How do you harness inspiration for your works-in-progress?

Hello, friends!

I wanted to let you know about a thing I made. The thing is the product of one of my favorite “non-writing” writing activities… a fun tool I used to help craft the world of Stormriders! I’m talkin’ about inspiration boards!

Inspiration boards have been used in the design and visual arts fields for ages. They are commonly used in those fields to shape the intended narrative and guide the project. In this increasingly digital world, it is becoming easier for other creators, including writers, to dabble in creating these bulletin boards of imagery that help share their vision and aesthetic for the worlds they build. Read more about creating your own writer inspiration board here. Inspiration boards can be either “analog” (physically tacking items to a bulletin board) or digital. Whatever works for you!

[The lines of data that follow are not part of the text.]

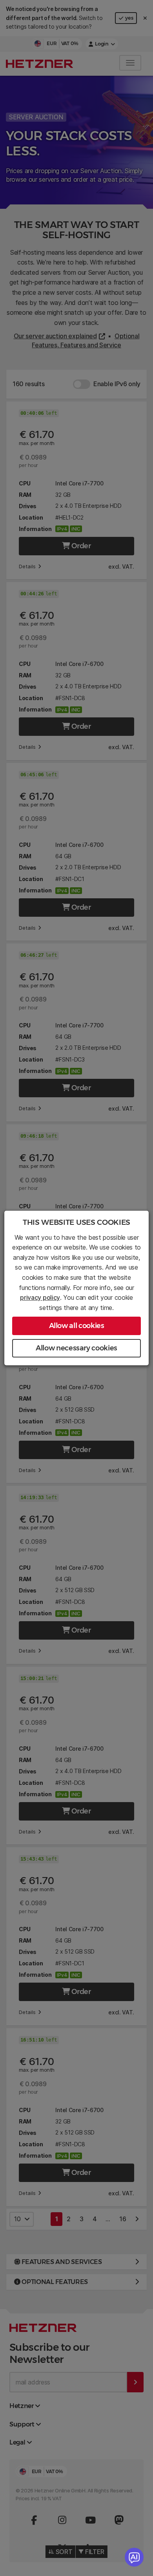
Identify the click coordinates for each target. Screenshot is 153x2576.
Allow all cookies (76, 1325)
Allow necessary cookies (76, 1348)
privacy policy (40, 1297)
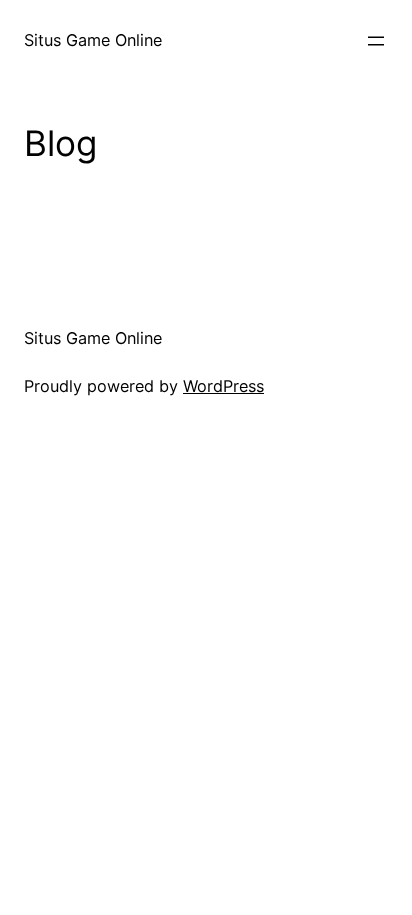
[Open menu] (376, 41)
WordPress (223, 386)
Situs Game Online (93, 40)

Stormriders inspiration board (preview)

I’ve created digital inspiration boards for nearly every story idea I’ve had; it is an important part of my world-building and outlining process, as I am the most visually-oriented person you will ever meet! So I’ve decided to share my Stormriders inspiration board on Patreon! A link to my Patreon page is here. If you join at the $1 level, you can unlock the full inspiration board (not to mention the added perk of getting full access to ALL of my Patron-exclusive content about all things Stormriders!).

DISCLAIMER: Inspiration boards are generally for a creator’s own personal use and are not widely disseminated for profit. That said, When utilizing images and artwork that aren’t my own and that will be used for Commercial use (i.e. book covers), Best practice is to either purchase rights to images (via for-purchase image databases like Shutterstock/Getty Images/etc.), or find fair-use/royalty-free/Attribution-free photos via sites like Pixabay. Personally, I give credit for Every Photo when using them commercially, even the attribution-free photos. but it is always best practice to read carefully about any restrictions or attribution guidelines for any images you opt to use for your creative endeavors, especially for projects or products that will be distributed to large audiences. Credit your fellow artists!